Gömmaren Nature Reserve (Gömmarens naturreservat) is a nature reserve centred on Lake Gömmaren in the north of Huddinge Municipality south of central Stockholm, Sweden. The reserve was created in 1995.

Encompassing some 660 ha of land and 20 ha of water, the Gömmaren area is a large forest separating the residential areas Vårby, Skärholmen, Segeltorp, Snättringe, Fullersta, and Glömsta. Dozens of schools bordering the area are using it in their education, and the large number of paths criss-crossing it tittle-tattles its long popularity. Lake Gömmaren is very popular for bathing and angling.

The narrow rift valleys running across the area are filled with either mud, which made them suitable for agriculture, or bogs.

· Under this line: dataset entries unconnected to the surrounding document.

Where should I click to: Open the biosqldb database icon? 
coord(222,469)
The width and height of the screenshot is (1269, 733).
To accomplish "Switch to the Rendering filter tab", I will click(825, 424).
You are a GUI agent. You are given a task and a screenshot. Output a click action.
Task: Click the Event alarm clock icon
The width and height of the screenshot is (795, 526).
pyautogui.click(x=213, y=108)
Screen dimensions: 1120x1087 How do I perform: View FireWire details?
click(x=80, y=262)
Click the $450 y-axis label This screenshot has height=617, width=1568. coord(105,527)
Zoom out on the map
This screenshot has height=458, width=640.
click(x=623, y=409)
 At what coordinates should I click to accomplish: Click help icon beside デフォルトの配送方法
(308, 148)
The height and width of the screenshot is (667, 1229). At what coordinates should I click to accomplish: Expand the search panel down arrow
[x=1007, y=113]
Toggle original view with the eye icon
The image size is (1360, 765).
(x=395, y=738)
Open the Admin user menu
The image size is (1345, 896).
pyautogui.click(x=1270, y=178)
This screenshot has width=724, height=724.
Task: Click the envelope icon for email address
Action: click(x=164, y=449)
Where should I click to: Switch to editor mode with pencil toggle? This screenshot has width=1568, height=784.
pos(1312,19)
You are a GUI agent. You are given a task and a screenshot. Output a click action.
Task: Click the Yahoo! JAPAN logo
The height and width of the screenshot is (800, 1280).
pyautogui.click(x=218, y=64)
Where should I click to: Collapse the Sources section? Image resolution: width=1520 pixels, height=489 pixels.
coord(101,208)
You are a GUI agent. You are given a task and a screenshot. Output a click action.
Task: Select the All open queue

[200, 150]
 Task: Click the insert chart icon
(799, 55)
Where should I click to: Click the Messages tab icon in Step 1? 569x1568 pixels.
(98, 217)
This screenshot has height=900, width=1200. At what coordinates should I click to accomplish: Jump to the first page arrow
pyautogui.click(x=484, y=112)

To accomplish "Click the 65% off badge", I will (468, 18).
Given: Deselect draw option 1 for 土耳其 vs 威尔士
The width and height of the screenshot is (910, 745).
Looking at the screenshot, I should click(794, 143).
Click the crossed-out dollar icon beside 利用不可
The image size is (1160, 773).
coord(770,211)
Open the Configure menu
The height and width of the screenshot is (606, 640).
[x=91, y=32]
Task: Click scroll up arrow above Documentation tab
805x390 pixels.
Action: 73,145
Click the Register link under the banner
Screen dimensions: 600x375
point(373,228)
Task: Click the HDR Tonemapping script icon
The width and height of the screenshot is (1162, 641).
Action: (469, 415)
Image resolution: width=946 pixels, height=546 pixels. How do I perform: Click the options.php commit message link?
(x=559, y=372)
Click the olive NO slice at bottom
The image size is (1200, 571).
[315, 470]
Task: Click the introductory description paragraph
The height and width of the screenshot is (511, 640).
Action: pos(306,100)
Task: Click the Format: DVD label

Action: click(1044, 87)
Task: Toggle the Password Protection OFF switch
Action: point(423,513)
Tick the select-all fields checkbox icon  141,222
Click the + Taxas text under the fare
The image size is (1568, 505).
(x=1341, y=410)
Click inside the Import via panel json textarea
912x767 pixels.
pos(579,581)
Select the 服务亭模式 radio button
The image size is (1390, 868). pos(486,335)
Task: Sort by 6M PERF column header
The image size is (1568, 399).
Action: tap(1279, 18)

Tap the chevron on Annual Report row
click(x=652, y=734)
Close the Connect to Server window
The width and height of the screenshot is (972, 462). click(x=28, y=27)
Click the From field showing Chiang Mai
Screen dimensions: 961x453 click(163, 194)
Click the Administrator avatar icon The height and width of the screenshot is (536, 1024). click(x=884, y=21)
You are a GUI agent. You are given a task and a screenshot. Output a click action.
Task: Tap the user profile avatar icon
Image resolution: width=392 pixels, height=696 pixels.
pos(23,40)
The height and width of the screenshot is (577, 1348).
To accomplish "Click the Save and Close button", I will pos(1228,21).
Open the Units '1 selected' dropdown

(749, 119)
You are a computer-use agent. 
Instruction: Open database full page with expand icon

Notwithstanding the many traces of an old agricultural landscape dating back to the 17th century, large parts of the forest were felled more recently which makes most of the forest young. Several remains of charcoal stacks and windmills reminds of the three historical homesteads in the area where charcoal was being produced.

The area north-west of one of these homesteads, Fullersta kvarn ("Fullersta Mill") and the Gömmaren Brook (Gömmarbäcken) is declared a Natura 2000 area because of its biodiversity and the many rare species growing there, including vascular plants such as Great Meadow-grass and Remote Sedge, and mosses such as Hylocomium umbratum and Trichocolea tomentella. More common species in the area are Alder and Spruce. Additionally, the Fullersta kvarn area houses many valuable lichens, molluscs, birds, amphibians, reptiles, and mammals. The EU decided to protect the area much because the presence of the rare moss species Buxbaumia viridis and Plagiothecium latebricola.